Problem:
Each of the lines below must be retyped character for character.

(Collected data entries)
▬▬▬▬▬▬▬▬▬▬

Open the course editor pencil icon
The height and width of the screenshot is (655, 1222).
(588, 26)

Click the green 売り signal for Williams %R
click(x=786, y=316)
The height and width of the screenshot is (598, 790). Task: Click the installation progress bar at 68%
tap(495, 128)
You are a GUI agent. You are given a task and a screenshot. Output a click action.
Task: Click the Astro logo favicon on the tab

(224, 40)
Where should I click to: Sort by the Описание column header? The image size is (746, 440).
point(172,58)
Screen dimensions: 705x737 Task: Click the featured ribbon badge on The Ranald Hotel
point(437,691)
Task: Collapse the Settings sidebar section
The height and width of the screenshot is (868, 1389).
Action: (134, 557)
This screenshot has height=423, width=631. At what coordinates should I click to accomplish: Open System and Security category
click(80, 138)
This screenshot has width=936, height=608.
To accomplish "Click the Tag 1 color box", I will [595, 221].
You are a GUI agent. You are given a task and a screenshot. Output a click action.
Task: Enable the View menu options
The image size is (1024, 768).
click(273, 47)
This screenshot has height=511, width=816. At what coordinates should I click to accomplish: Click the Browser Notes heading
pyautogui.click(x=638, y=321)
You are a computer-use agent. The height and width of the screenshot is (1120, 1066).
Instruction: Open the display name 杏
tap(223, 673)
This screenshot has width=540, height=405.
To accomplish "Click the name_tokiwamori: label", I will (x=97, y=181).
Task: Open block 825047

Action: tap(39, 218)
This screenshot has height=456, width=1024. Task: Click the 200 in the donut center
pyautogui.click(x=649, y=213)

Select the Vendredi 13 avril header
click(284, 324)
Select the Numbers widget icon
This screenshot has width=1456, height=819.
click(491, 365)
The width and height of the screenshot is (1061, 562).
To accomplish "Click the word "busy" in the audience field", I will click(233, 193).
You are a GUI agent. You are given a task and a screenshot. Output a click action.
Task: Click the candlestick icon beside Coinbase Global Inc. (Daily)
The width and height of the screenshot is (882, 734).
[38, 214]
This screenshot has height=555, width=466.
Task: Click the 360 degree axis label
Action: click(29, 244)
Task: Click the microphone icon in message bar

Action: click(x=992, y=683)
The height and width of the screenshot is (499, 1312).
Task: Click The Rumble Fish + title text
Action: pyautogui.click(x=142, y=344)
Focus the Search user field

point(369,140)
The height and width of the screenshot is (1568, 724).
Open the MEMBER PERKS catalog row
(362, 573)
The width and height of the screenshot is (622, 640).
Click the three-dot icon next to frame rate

▬▬▬▬▬▬▬▬▬▬

Problem solution:
Open the course editor pencil icon
The height and width of the screenshot is (655, 1222).
(588, 26)

Click the green 売り signal for Williams %R
click(x=786, y=316)
The height and width of the screenshot is (598, 790). Task: Click the installation progress bar at 68%
tap(495, 128)
You are a GUI agent. You are given a task and a screenshot. Output a click action.
Task: Click the Astro logo favicon on the tab

(224, 40)
Where should I click to: Sort by the Описание column header? The image size is (746, 440).
point(172,58)
Screen dimensions: 705x737 Task: Click the featured ribbon badge on The Ranald Hotel
point(437,691)
Task: Collapse the Settings sidebar section
The height and width of the screenshot is (868, 1389).
Action: (134, 557)
This screenshot has height=423, width=631. At what coordinates should I click to accomplish: Open System and Security category
click(80, 138)
This screenshot has width=936, height=608.
To accomplish "Click the Tag 1 color box", I will [595, 221].
You are a GUI agent. You are given a task and a screenshot. Output a click action.
Task: Enable the View menu options
The image size is (1024, 768).
click(273, 47)
This screenshot has height=511, width=816. At what coordinates should I click to accomplish: Click the Browser Notes heading
pyautogui.click(x=638, y=321)
You are a computer-use agent. The height and width of the screenshot is (1120, 1066).
Instruction: Open the display name 杏
tap(223, 673)
This screenshot has width=540, height=405.
To accomplish "Click the name_tokiwamori: label", I will (x=97, y=181).
Task: Open block 825047

Action: tap(39, 218)
This screenshot has height=456, width=1024. Task: Click the 200 in the donut center
pyautogui.click(x=649, y=213)

Select the Vendredi 13 avril header
click(284, 324)
Select the Numbers widget icon
This screenshot has width=1456, height=819.
click(491, 365)
The width and height of the screenshot is (1061, 562).
To accomplish "Click the word "busy" in the audience field", I will click(233, 193).
You are a GUI agent. You are given a task and a screenshot. Output a click action.
Task: Click the candlestick icon beside Coinbase Global Inc. (Daily)
The width and height of the screenshot is (882, 734).
[38, 214]
This screenshot has height=555, width=466.
Task: Click the 360 degree axis label
Action: click(29, 244)
Task: Click the microphone icon in message bar

Action: click(x=992, y=683)
The height and width of the screenshot is (499, 1312).
Task: Click The Rumble Fish + title text
Action: pyautogui.click(x=142, y=344)
Focus the Search user field

point(369,140)
The height and width of the screenshot is (1568, 724).
Open the MEMBER PERKS catalog row
(362, 573)
The width and height of the screenshot is (622, 640).
Click the three-dot icon next to frame rate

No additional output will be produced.